* **原文**
########################################

2016-10-22 06:39:17 | 映画評
タキさんの押しつけ映画評・70
『エリジウム』


この春(2016年4月)に逝ってしまった滝川浩一君を偲びつつ


これは、悪友の映画評論家・滝川浩一が個人的に身内に流している評ですが、もったいないので転載したものです。


ブロムカンプ(第9地区)がまたもややってくれました。

 2154年ラグランジュポイントに直径60㎞/幅3㎞のスペースコロニー“エリジウム”が浮かんでいる。エリジウムとはギリシャ神話のエリシュオン(死後の世界、神々に愛された者だけが住む世界)のラテン読み。ここでは超富裕層のみが生活し、その数、わずかに8000人!
 前作「第9地区」は、南アフリカ映画として、いきなりアカデミーノミネート、「厚かましいくらいに社会的SF」と評された。前作は南アフリカのアパルトヘイトを、人間対宇宙人の構図に移し替えて描かれたが、エビ型宇宙人は労働力とはなりえておらず。本作の地球に住む人間とエリジウム住民の図式において前作で積み残した問題が浮かび上がってくる。

########################################

* **抽出資料**
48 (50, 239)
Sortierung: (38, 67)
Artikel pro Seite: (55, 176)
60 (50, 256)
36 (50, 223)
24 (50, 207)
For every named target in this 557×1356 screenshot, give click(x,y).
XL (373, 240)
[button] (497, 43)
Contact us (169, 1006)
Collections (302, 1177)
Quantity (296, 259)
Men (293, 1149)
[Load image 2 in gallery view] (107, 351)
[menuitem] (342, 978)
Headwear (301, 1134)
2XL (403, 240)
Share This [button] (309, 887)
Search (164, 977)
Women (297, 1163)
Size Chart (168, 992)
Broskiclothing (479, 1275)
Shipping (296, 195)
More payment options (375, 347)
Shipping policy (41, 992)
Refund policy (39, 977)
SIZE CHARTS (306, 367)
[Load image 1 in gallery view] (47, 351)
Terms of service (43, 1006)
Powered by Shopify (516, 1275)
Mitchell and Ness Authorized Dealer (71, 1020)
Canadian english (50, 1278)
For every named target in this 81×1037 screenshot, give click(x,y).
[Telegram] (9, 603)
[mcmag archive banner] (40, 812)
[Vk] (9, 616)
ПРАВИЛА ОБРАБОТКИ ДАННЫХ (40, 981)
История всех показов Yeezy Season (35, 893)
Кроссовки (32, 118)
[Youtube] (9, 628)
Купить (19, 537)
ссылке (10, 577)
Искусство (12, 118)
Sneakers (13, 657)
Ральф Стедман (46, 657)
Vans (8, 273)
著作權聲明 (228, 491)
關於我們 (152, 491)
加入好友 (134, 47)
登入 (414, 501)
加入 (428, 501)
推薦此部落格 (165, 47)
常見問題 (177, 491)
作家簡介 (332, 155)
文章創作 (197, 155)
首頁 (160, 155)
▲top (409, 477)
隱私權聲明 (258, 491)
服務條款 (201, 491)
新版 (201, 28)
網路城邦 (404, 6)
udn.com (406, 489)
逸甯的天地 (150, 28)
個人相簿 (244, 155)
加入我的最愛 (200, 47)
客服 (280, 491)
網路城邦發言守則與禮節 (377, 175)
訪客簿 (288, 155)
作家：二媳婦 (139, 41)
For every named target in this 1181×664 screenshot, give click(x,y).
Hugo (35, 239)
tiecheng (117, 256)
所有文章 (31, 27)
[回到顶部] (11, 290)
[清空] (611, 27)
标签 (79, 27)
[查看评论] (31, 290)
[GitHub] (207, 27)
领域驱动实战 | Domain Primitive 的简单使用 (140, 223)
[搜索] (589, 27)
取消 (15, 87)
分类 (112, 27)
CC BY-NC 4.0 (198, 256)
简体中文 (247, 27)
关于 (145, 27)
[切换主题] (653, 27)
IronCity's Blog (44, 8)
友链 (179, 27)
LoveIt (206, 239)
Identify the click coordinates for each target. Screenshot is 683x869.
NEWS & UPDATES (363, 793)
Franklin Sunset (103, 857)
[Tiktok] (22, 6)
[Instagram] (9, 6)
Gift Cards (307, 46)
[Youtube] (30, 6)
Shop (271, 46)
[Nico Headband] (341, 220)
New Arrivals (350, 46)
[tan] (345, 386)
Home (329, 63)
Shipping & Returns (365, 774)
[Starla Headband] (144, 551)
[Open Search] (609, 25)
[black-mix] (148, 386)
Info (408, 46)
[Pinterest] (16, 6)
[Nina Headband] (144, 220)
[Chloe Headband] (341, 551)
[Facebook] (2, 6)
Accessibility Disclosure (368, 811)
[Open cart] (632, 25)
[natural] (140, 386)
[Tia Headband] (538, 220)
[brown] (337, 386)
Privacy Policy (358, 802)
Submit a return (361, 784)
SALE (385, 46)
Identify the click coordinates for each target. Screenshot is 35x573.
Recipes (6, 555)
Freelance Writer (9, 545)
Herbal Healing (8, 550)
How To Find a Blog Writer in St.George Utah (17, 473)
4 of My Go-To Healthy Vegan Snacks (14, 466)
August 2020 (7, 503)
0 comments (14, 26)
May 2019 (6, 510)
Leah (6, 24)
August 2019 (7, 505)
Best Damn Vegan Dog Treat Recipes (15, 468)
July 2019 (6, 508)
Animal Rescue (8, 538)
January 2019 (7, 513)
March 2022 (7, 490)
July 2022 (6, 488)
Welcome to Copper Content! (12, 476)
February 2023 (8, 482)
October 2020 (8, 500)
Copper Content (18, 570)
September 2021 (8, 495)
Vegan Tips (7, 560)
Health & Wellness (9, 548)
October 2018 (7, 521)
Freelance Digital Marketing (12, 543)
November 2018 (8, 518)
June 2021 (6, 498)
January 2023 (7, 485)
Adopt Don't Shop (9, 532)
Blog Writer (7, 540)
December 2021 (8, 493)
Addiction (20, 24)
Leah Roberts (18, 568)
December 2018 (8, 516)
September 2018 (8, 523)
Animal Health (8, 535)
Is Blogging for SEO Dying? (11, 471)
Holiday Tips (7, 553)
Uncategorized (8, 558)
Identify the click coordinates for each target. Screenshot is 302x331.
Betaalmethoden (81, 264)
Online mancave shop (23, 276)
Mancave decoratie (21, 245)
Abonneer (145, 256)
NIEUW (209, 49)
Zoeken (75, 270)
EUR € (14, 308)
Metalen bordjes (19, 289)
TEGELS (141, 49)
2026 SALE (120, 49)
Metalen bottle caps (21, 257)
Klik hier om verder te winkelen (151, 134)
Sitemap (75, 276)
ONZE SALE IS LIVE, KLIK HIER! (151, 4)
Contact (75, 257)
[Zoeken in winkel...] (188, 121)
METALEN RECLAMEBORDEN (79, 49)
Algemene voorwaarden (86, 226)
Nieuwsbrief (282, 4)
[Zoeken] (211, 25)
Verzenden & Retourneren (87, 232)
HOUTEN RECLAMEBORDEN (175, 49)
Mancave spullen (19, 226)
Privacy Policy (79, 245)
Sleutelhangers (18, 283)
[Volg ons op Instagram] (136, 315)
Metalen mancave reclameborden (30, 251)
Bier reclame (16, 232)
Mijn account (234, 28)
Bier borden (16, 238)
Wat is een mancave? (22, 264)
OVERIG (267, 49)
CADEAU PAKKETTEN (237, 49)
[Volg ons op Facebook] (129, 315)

########################################

* **設問**
原文によると、スペースコロニー"エリジウム"で生活しているのはどのような人々で、何人か。

* **回答全文**
超富裕層のみで、わずか8000人。